Los que así piensan, cambian de tema cuando se les pregunta si existe fórmula alternativa capaz de superar a la que tan ardorosamente critican, y que según cálculos nada sospechosos de Naciones Unidas tiene a tiro acabar con la pobreza extrema en el mundo en 2030, una aspiración histórica de la humanidad. Además, esas violentas algaradas no se están produciendo en zonas en las que se ha experimentado menor crecimiento en los últimos años, un dato que permite dudar de las reales intenciones de ese renovado agitprop.

Suele ocultarse con toda intención que el ánimo de lucro, dentro de un sensato marco legal que penalice la usura o el robo, ha sido una de las más poderosas levaduras con las que ha contado la civilización. Por eso, me malicio que el estigma que el dinero ganado legítimamente sufre en determinados países poca relación guarda con la idoneidad del sistema económico y bastante más con el resentimiento o la envidia igualitaria cuando se convierten en tóxicas ideologías populistas. El recelo que los acaudalados despiertan en determinados sitios -especialmente los surgidos de ambientes míseros- confirma este hecho, que en las culturas protestantes resulta impensable, porque valoran ante todo el estímulo que suponen los campeones para el resto de sus conciudadanos, como sucede en los Estados Unidos de América o en ciertas naciones del norte europeo.

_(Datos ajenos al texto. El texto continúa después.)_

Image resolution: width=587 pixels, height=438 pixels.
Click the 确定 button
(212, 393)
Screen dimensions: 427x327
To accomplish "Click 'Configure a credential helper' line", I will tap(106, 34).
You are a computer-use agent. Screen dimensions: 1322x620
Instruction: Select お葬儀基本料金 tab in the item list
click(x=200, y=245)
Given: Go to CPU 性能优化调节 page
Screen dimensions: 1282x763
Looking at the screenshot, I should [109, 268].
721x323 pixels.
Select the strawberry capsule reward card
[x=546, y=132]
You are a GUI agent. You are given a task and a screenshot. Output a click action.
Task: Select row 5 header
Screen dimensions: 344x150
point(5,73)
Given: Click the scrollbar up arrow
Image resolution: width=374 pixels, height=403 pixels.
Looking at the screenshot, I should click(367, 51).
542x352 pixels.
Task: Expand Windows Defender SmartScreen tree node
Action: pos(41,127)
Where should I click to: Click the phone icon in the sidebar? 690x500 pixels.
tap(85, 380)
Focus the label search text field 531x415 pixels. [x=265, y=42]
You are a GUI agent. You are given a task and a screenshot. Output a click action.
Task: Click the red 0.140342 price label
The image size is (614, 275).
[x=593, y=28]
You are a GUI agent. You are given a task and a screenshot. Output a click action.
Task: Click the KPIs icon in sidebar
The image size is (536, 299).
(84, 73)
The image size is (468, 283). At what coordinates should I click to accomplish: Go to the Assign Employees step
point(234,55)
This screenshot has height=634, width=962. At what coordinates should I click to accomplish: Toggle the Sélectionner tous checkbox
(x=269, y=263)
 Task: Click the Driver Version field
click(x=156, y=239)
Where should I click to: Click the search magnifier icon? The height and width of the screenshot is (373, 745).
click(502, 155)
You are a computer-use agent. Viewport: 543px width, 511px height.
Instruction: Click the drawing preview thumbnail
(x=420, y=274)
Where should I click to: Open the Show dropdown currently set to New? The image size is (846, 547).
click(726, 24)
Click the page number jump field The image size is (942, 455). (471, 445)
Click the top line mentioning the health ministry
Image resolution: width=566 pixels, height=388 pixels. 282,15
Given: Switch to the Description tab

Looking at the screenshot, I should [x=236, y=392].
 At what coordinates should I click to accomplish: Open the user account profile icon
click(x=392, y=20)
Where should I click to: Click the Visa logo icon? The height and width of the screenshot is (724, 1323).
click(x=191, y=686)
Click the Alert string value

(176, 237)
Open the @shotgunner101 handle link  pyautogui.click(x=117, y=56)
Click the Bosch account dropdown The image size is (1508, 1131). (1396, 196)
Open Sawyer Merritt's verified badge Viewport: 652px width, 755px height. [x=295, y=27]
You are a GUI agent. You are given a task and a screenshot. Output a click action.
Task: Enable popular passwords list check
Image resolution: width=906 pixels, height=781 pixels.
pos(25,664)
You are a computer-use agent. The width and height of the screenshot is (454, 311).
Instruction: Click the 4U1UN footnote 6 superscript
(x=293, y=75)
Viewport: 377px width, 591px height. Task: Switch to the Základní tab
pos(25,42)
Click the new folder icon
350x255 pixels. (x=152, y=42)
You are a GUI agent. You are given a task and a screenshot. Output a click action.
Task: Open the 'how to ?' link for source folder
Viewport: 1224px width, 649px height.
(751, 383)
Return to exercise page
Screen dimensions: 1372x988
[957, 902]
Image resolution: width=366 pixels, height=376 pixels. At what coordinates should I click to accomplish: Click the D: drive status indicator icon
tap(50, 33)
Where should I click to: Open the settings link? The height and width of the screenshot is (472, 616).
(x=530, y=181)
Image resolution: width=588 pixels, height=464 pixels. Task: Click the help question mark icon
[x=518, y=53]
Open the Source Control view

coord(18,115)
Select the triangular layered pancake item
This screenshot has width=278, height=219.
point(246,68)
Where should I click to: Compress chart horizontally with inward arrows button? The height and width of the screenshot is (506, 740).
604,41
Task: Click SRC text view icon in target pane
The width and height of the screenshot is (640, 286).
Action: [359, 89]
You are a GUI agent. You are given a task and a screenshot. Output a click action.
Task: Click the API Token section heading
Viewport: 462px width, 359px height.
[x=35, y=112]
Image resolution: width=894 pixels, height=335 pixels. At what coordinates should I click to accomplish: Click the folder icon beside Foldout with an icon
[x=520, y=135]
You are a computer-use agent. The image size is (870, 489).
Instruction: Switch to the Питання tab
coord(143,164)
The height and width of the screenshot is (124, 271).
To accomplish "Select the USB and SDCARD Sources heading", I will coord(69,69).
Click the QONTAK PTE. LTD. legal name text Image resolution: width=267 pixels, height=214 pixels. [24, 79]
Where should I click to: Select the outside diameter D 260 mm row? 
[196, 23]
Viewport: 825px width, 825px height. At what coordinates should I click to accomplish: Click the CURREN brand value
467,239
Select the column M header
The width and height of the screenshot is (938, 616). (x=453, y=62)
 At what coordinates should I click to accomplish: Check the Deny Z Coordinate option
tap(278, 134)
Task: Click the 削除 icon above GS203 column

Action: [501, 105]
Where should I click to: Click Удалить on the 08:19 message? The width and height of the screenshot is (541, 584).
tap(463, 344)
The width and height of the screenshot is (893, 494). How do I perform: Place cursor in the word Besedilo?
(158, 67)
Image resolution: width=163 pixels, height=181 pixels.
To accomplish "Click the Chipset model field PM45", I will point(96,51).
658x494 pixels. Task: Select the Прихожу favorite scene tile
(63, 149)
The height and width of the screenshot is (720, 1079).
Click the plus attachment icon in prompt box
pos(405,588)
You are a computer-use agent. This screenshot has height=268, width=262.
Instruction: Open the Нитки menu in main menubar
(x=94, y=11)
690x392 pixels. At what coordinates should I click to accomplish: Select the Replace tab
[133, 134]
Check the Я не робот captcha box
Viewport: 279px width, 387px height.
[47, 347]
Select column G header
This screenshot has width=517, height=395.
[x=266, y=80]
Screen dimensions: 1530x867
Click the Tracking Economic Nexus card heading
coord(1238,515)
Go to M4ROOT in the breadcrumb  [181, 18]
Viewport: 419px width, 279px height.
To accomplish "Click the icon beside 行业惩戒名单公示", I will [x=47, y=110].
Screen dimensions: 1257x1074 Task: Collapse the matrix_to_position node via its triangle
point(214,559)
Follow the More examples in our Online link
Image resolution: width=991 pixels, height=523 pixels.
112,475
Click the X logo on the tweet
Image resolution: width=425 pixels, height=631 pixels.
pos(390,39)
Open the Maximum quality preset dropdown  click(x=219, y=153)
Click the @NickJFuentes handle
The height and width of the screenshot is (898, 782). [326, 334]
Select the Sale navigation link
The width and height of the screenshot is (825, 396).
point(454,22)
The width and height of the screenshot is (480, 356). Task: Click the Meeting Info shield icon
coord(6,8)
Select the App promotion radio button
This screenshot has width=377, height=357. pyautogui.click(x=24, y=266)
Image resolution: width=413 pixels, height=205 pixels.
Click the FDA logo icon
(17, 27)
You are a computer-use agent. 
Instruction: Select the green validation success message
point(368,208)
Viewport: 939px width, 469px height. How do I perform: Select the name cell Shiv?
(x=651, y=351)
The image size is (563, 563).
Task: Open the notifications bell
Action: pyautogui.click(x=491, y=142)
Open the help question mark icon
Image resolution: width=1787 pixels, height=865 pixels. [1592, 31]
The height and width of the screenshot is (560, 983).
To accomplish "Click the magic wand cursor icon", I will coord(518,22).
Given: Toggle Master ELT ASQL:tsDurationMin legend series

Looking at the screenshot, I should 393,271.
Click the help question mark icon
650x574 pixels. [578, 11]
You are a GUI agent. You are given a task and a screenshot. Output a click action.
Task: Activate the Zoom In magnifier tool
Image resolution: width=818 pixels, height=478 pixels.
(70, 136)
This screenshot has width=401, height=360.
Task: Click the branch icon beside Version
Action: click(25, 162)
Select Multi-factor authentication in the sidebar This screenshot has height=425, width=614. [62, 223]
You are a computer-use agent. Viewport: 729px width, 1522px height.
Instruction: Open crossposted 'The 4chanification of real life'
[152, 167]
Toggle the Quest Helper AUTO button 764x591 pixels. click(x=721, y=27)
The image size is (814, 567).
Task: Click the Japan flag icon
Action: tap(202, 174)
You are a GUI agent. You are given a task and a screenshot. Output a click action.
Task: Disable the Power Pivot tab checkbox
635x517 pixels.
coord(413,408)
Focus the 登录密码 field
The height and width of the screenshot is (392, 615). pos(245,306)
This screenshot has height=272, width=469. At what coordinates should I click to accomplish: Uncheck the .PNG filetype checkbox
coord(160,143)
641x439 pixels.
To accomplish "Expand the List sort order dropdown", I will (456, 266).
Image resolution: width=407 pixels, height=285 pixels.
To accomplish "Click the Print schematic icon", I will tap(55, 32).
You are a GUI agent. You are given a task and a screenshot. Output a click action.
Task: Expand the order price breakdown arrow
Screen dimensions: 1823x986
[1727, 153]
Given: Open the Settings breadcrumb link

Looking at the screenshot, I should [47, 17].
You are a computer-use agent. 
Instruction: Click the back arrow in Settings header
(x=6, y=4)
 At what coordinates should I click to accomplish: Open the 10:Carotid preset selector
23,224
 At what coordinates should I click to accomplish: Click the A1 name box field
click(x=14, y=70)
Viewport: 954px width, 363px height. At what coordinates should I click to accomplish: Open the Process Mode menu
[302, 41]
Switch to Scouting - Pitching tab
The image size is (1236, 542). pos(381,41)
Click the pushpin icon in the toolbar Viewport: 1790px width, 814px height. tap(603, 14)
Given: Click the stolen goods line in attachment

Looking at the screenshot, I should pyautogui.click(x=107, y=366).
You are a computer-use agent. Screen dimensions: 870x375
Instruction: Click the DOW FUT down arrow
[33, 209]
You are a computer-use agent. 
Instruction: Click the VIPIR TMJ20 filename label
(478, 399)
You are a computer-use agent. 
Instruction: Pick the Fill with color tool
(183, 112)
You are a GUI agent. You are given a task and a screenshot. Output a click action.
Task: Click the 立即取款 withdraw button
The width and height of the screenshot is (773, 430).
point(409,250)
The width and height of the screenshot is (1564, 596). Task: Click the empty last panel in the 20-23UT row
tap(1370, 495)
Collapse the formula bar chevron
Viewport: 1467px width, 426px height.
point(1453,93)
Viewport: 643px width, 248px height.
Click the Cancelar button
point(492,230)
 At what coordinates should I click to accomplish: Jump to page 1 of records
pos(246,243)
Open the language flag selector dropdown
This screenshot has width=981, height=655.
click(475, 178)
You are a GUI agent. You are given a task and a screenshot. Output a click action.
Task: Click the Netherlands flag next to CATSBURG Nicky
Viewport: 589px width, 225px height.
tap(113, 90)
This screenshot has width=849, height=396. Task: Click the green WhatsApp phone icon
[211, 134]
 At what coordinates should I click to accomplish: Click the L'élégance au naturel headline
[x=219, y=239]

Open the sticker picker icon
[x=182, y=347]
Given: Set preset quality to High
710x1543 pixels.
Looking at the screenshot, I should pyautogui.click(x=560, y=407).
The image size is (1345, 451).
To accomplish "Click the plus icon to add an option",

Cuestión distinta es la del tratamiento tributario de las grandes fortunas, singularmente cuando solo son especulativas y no revierten en las sociedades donde florecen originando más riqueza o contribuyendo al sostenimiento solidario de las necesidades públicas elementales, como propone Piketty. Que sean sometidas a mayores impuestos -no a la desmesurada confiscación que sugiere este autor francés-, o que se persiga la evasión a paraísos fiscales a escala internacional, es compatible con el modelo vigente, sin necesidad de recurrir a experimentos como ese de la economía circular generalizada, que parecen entender mejor sus forofos que sus propios ideólogos.

La justicia social, tal y como se defiende hoy en España, es un genuino oxímoron. Su semejanza con la igualdad de resultados solo provoca injusticia social por la multiplicación de polizones que se cobijan sin causa bajo un insostenible erario costeado por los sudores de quienes madrugan, que nulo aliciente tendrán para seguir haciéndolo, porque a nadie le gusta que suene el despertador temprano.

 

En suma: apoyo sin paliativos a la igualdad de inicios para que gentes con posibles o sin ellos puedan prosperar, y a partir de ahí que cada cual se busque sus garbanzos por medio de sus talentos. Y quien coseche muchos, mejor para él y los demás, porque ya advirtió Pablo de Tarso que quien no quiera trabajar, no quiera comer. Lo que salga de ese clásico y razonable horizonte moral, político y económico no puede ser y además es imposible, como sostuvo Talleyrand y aquí seguimos atribuyendo a un ocurrente matador cordobés.